**What the task requires:** Of the material below, only the lines from the line containing "The height and width of the screenshot is (622, 750)." down to the line containing "Task: Click the row" belong in the answer, written out exactly.

**Material shown:**
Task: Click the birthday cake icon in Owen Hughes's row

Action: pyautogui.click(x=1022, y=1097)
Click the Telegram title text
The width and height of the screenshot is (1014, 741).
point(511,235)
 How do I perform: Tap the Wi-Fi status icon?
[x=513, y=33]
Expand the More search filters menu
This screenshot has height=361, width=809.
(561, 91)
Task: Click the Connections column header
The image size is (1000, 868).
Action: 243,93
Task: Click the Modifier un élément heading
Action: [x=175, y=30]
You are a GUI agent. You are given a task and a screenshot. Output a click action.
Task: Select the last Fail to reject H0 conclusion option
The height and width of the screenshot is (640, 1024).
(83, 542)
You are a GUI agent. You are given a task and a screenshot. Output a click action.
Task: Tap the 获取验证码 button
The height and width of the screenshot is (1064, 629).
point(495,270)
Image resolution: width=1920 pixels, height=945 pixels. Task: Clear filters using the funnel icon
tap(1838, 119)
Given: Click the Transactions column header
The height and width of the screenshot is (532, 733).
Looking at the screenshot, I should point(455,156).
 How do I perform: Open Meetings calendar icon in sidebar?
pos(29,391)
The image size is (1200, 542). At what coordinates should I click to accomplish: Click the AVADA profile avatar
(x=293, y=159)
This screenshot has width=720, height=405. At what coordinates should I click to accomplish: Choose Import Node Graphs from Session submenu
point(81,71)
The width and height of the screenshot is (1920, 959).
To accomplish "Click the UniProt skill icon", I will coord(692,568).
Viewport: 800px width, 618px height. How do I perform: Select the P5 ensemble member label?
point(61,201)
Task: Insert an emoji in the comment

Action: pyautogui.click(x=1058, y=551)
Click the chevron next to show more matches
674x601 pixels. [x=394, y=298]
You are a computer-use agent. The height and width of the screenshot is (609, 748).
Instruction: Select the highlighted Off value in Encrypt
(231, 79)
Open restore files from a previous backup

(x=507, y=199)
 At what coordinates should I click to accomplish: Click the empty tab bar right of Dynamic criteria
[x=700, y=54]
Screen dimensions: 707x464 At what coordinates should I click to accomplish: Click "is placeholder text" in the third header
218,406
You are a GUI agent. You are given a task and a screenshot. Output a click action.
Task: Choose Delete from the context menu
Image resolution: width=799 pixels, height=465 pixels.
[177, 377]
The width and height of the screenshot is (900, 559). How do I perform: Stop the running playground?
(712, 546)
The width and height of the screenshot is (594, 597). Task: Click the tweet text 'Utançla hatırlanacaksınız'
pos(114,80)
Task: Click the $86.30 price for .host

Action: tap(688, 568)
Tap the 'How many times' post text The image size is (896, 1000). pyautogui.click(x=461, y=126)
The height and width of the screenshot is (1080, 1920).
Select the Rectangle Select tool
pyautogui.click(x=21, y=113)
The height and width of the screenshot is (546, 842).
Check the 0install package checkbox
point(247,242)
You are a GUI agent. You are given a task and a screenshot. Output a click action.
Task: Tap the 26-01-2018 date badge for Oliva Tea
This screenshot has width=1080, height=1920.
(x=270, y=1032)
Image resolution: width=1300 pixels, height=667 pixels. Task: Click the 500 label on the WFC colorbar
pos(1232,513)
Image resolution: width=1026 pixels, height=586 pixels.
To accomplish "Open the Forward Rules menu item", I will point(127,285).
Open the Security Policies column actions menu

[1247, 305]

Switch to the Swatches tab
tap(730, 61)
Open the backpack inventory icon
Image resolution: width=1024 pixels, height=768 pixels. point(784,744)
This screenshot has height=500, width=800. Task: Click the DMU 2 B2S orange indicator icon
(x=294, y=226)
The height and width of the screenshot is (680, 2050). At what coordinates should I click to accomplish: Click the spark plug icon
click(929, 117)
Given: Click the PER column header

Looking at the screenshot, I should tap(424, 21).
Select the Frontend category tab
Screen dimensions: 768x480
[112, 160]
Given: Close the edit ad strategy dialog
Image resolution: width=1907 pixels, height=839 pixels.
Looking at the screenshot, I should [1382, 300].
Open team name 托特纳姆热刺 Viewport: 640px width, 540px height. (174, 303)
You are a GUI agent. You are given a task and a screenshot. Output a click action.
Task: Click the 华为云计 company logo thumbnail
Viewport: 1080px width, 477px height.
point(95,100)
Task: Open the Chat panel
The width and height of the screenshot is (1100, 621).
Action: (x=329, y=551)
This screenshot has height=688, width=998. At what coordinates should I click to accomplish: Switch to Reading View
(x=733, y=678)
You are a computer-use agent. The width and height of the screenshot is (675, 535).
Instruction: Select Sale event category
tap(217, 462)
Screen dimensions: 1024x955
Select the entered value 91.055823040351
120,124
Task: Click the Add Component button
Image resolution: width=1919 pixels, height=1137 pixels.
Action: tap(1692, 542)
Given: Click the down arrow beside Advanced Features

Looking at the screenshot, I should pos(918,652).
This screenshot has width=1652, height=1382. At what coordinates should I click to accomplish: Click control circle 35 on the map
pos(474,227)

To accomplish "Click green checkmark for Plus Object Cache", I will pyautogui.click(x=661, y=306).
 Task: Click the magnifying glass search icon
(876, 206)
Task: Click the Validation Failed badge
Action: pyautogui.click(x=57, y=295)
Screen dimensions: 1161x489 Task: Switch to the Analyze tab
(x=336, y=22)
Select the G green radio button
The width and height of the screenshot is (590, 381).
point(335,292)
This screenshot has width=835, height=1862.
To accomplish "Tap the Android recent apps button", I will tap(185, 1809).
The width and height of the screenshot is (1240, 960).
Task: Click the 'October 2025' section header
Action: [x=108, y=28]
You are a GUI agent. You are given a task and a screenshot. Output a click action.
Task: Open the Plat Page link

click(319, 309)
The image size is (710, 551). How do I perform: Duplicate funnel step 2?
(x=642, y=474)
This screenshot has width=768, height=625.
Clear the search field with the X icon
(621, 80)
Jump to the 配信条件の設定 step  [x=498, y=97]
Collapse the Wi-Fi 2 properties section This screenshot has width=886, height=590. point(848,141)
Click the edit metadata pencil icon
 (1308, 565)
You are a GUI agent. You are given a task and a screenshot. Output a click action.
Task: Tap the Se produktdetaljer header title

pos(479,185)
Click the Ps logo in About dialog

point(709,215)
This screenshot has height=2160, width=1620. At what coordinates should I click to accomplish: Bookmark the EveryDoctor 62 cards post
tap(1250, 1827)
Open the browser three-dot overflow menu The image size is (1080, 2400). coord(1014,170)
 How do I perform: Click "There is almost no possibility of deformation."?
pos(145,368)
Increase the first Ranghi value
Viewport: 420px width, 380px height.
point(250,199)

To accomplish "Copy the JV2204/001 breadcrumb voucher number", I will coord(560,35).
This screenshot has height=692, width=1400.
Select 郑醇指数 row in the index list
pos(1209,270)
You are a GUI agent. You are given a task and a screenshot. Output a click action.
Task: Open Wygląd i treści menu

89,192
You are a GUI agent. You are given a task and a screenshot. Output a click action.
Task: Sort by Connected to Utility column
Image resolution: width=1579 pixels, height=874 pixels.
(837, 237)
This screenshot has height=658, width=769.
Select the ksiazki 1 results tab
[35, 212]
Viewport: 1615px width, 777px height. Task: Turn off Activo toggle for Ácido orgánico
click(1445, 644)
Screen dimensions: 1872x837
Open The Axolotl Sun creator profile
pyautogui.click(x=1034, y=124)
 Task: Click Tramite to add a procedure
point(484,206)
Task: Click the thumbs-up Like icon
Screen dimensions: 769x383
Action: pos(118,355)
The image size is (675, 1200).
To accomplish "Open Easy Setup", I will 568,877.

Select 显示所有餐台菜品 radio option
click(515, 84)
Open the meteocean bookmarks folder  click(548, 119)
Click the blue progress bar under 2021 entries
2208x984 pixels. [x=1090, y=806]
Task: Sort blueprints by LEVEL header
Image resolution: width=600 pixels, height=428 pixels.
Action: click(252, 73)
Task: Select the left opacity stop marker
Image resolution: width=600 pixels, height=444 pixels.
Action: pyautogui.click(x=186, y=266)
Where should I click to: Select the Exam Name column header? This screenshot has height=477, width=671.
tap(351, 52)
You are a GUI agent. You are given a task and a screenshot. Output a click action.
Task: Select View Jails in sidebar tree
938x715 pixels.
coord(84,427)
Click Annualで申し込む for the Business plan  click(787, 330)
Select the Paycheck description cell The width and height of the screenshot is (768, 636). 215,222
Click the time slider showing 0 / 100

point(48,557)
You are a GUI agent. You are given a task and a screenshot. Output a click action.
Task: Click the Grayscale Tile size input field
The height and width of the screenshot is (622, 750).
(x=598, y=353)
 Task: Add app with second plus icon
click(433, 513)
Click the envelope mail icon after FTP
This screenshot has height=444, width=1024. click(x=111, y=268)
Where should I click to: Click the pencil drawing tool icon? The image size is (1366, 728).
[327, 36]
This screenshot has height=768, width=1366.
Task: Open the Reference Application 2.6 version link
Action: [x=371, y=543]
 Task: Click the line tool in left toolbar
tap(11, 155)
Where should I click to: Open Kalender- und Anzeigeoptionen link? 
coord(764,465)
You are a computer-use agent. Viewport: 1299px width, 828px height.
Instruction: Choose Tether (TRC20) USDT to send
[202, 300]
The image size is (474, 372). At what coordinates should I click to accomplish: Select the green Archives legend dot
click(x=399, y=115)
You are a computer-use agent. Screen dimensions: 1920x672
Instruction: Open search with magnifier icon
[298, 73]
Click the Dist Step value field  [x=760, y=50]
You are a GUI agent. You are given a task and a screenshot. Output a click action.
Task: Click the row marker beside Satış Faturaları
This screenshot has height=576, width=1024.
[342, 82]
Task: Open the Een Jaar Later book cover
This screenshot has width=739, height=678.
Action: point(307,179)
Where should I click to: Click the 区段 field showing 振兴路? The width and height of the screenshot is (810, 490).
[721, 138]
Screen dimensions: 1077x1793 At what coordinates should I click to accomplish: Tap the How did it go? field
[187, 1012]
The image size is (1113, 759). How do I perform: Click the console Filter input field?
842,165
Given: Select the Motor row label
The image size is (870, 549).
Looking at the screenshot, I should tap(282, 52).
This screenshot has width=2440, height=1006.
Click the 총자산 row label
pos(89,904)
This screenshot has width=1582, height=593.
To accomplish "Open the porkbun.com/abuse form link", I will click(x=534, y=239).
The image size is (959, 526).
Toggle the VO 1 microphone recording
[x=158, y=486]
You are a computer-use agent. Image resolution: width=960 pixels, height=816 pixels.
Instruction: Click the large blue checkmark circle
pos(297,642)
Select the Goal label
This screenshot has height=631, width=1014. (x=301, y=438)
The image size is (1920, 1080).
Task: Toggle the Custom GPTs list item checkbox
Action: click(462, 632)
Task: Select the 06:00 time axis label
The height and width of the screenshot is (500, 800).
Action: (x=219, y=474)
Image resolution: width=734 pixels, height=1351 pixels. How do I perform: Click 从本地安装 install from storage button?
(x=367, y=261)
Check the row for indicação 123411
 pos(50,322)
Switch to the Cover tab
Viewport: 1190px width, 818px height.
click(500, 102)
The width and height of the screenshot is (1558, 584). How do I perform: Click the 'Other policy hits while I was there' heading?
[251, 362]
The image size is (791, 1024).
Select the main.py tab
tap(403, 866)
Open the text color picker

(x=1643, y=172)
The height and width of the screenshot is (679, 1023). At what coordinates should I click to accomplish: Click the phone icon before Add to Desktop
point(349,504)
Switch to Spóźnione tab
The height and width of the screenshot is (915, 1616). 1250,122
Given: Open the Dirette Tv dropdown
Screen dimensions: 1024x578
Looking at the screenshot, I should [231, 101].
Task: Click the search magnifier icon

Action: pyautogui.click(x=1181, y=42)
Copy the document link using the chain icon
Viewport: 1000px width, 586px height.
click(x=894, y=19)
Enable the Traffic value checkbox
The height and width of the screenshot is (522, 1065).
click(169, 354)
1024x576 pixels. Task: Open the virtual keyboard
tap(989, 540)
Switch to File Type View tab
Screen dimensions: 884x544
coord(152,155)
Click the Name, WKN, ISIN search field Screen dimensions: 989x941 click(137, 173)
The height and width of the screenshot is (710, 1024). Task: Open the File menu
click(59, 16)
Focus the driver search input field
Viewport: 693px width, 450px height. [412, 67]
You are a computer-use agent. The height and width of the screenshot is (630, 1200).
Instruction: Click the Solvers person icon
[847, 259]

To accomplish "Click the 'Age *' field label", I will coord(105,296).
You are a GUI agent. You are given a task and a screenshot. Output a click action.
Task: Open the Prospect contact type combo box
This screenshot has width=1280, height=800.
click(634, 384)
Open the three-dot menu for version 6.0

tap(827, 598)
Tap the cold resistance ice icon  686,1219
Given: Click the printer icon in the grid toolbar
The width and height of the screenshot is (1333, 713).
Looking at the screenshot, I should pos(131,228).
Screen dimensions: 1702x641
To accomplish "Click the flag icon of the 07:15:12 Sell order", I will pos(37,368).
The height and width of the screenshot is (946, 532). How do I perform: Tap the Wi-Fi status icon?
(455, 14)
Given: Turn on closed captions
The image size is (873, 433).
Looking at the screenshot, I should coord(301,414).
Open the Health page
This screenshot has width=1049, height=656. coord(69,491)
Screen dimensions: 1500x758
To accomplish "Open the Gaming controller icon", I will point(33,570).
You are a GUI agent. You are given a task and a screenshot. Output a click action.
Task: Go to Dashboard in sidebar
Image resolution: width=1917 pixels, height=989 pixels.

**Solution for this problem:**
The height and width of the screenshot is (622, 750).
(x=598, y=353)
 Task: Add app with second plus icon
click(433, 513)
Click the envelope mail icon after FTP
This screenshot has height=444, width=1024. click(x=111, y=268)
Where should I click to: Click the pencil drawing tool icon? The image size is (1366, 728).
[327, 36]
This screenshot has height=768, width=1366.
Task: Open the Reference Application 2.6 version link
Action: [x=371, y=543]
 Task: Click the line tool in left toolbar
tap(11, 155)
Where should I click to: Open Kalender- und Anzeigeoptionen link? 
coord(764,465)
You are a computer-use agent. Viewport: 1299px width, 828px height.
Instruction: Choose Tether (TRC20) USDT to send
[202, 300]
The image size is (474, 372). At what coordinates should I click to accomplish: Select the green Archives legend dot
click(x=399, y=115)
You are a computer-use agent. Screen dimensions: 1920x672
Instruction: Open search with magnifier icon
[298, 73]
Click the Dist Step value field  [x=760, y=50]
You are a GUI agent. You are given a task and a screenshot. Output a click action.
Task: Click the row marker beside Satış Faturaları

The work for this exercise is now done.